If budget is the deciding factor, the Optimized MSM delivers the same core joint ingredients at $0.29/day less. If your horse is in active competition or has diagnosed joint disease, the ASU in Cosequin ASU adds a clinically researched anti-cartilage-breakdown ingredient that this version lacks. The $0.29/day difference buys you ASU (1,050 mg) and boswellia (300 mg), which push ASU’s Dosing Adequacy from 8 to 12.
Is Cosequin Optimized MSM or Equithrive Complete better for my situation?
Equithrive scores 6.2 vs Optimized MSM’s 5.9. Equithrive wins on Formula Design (13 vs 7) and has resveratrol plus 100 mg HA that this product lacks. Optimized MSM wins decisively on QA (6 vs 2), which matters if documented manufacturing quality is your priority. Pick Equithrive if ingredient breadth matters more than QA; pick Optimized MSM if you want Nutramax’s 80+ quality checks and don’t need the resveratrol pathway.
Does Nutramax disclose the source of their glucosamine and chondroitin?
Not on the product label. The FCHG49 and TRH122 trademarked specifications confirm batch-level traceability and published quality standards, but the raw material source (shellfish for glucosamine, bovine/porcine for chondroitin) isn’t stated on either the Optimized MSM or ASU labels. This is the one transparency gap in an otherwise well-documented product line.
Sources
- Cosequin Optimized Pellets with MSM — Brand store page (accessed April 2026). Ingredient list, per-scoop milligram breakdown, weight-based dosing instructions, 80+ quality-check QC description, FCHG49/TRH122 trademarked specification references.
- Chewy — Cosequin Optimized MSM Pellets (accessed April 2026). Per-scoop active breakdown cross-check, inactive ingredients, user reviews.

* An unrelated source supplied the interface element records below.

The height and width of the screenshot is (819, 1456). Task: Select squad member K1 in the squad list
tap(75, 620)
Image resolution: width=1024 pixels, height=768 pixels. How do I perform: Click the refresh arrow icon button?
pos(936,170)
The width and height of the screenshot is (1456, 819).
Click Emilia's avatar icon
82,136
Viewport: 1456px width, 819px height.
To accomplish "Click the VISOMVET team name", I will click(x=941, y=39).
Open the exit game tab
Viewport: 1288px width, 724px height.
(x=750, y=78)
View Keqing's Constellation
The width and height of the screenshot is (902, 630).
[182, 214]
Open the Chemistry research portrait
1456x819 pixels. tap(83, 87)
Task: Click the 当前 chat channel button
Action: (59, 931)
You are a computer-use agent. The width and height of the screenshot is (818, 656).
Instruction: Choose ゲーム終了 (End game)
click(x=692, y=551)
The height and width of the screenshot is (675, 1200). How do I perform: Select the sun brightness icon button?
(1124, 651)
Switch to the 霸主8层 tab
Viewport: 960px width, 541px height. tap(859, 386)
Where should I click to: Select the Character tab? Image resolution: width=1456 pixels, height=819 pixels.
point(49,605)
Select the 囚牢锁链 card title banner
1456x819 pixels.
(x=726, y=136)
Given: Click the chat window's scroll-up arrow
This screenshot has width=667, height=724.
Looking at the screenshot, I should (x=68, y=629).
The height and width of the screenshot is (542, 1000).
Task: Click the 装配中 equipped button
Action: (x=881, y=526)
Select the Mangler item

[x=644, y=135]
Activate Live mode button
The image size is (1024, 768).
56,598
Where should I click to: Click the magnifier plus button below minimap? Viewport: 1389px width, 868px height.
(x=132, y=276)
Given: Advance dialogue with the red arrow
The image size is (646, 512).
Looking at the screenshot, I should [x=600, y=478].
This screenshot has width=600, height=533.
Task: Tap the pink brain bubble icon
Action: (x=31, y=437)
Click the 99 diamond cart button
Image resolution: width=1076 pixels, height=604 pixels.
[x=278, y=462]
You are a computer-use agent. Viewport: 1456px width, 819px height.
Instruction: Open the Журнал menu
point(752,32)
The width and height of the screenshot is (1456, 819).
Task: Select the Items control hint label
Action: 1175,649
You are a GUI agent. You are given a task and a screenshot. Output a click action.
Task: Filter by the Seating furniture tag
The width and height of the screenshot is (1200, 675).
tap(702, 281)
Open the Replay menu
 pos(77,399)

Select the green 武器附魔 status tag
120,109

- Amazon — Cosequin Optimized Pellets MSM 1400g (accessed April 2026). Pricing ($114.99 used for CPED), ASIN verification, shipped and sold by Amazon.
- SmartPak — Cosequin Optimized with MSM (accessed April 2026). User reviews and star ratings.
- NRC. Nutrient Requirements of Horses, 6th Revised Edition. Washington, DC: The National Academies Press; 2007. Chapter 5 (Minerals), Tables 5-1 through 5-6. Used for manganese requirement baselines relevant to this formula’s trace-mineral component.
- EquineAuditLab Scoring Calibration Sheet v2.2, Joint Health category. Published at /methodology/. Thresholds used: glucosamine 10,000 mg, MSM 10,000 mg, chondroitin 2,500 mg, HA 100 mg, manganese 50 mg.